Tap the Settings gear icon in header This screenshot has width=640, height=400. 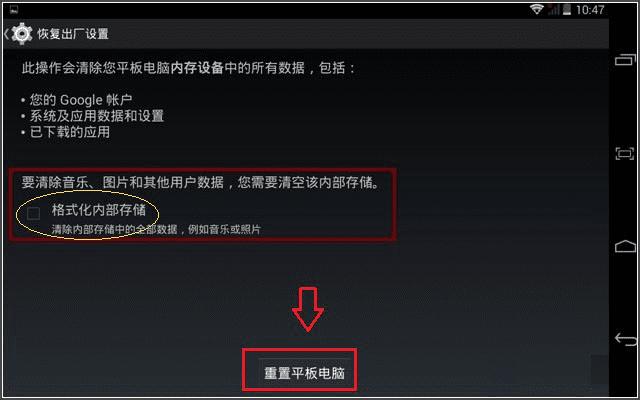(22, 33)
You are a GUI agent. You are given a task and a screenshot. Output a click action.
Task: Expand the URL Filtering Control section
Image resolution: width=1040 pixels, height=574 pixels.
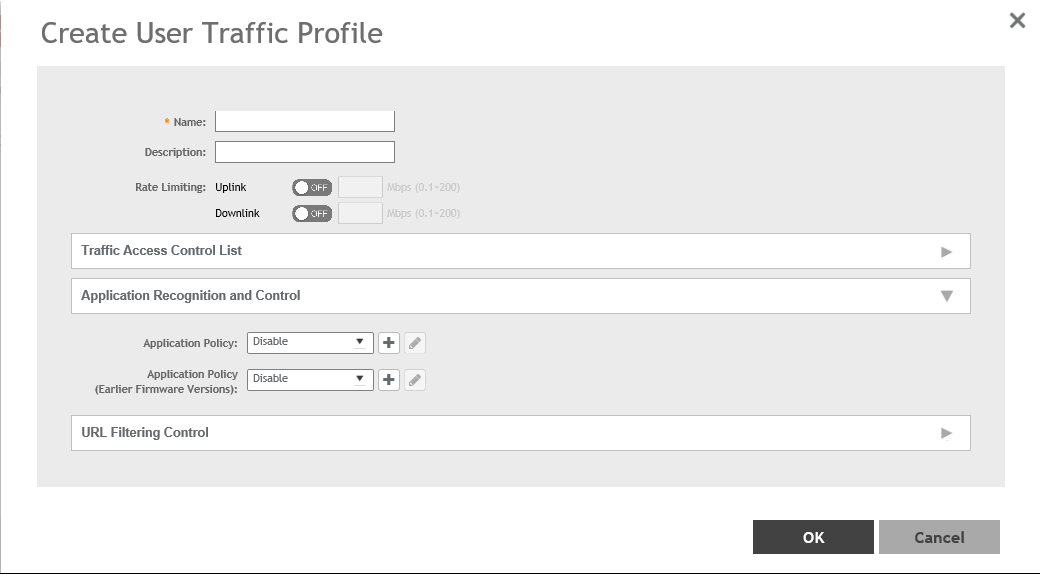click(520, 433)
= = = = = = =
**What is needed**
Starting at the line containing "You are a GUI" and running through the last of the rows, rewrite those lines with "click action" changed to "tap action" and nothing else altered. Give only those lines, without the pictures.

**Complete output**
You are a GUI agent. You are given a task and a screenshot. Output a tap action.
Task: Expand the URL Filtering Control section
Image resolution: width=1040 pixels, height=574 pixels.
click(520, 433)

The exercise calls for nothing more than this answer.